_Data in this exercise:_
------------

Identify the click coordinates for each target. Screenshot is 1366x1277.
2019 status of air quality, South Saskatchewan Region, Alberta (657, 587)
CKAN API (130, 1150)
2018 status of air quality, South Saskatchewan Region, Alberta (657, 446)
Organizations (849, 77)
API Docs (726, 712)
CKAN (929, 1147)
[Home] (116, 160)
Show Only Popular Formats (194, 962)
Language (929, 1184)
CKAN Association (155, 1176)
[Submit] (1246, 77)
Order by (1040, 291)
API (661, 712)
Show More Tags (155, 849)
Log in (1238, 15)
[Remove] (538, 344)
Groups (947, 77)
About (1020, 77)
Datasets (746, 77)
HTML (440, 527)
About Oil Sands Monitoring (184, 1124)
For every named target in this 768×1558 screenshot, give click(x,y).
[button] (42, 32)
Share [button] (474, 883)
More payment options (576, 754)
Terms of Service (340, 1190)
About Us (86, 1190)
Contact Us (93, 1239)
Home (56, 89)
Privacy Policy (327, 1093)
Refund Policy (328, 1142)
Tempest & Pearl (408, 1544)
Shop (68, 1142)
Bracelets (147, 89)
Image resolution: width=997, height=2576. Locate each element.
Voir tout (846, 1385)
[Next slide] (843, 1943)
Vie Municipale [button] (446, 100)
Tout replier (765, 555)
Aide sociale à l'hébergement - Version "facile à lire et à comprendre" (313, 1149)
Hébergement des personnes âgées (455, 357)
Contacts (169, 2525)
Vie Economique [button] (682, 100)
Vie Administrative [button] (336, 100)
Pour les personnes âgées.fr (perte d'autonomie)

------------

_Exercise requirements:_ Only the line that contains "Vie Economique [button] (682, 100)" and the lines after it, through the end of the data above, are to be repeated exactly.

_Exercise solution:_
Vie Economique [button] (682, 100)
Vie Administrative [button] (336, 100)
Pour les personnes âgées.fr (perte d'autonomie)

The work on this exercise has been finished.